Acer is making further strides into the ‘digital home’ with the announcement today of the Aspire L200.

Acer digital home product manager James Wright describes it as the first “low profile, living room-style home PC”. Other vendors have so far failed to successfully fulfil this remit, claims Wright, producing units that more closely resemble “1980s video recorders”.

The 53mm-high L200 runs Windows Media Center 2005 and is powered by an AMD Athlon 64 3200+ processor. It comes with a 160GB Sata (serial ATA) hard disk, dual layer DVD-+/-RW drive and includes DVI and Scart connections as well as a combo Freeview and analogue TV tuner. Likely pricing will be around £800 inc VAT.

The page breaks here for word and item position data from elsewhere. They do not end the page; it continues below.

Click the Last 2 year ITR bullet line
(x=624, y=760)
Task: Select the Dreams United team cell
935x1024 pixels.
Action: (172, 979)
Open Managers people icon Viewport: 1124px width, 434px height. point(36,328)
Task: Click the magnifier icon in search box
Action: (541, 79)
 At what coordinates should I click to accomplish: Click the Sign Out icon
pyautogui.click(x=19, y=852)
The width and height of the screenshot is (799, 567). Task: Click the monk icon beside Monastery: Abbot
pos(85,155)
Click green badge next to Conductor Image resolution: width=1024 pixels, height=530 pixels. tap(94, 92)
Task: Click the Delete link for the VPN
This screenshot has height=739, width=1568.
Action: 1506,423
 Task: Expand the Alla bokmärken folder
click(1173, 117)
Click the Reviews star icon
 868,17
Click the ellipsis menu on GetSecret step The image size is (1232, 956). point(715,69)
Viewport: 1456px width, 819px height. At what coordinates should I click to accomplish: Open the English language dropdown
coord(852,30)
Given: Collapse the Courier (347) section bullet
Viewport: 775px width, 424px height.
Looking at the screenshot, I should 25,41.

The announcement of the L200 comes several months after Acer shook up the large LCD screen market with the introduction of a 32in model costing just £999 [link:] – a product designed with entertainment-centric PCs in mind.

“This is our first truly convergent product and an indication of where our digital home line-up is going”, said Wright.

In approximately four weeks, Wright says he’ll be ready to show off Acer’s “media gateway” – a digital media server with which consumers will be able to stream music and video content from around their homes.

Wright was also able to confirm a Media Center Edition Extender product – allowing up to five household members to simultaneously share the same Media Center PC – is also in the pipeline.

Acer’s core business remains in the notebook arena, however. It showed off the £799 inc VAT consumer-focused Aspire 5020 dual-core Turion 64 model plus two Turion business notebooks in its TravelMate 4400 range. The 4401LCi will cost £599 ex VAT and sport a DVD/CD-RW drive while its £649 sibling will have a double-layer multiformat DVD rewriter.

Turion processors support the latest 64bit operating systems, are designed for longevity in lightweight notebooks and only generate as much power as running applications require, making portable battery juice go that much further.

Acer also flagged up its eyecatching Ferrari notebook, which is now in its fourth iteration and has also gone 64bit.

Previous versions rather overdid the distinctive Ferrari red racing colours, so we were relieved to find the Ferrari 4000 model somewhat less garish.

The revamped livery mimics the tyre treads on the back side of the 15.4in TFT screen, there’s an almost matte carbon-fibre surround to the keyboard and touchpad while the splashes of red are reserved for the sides of the unit.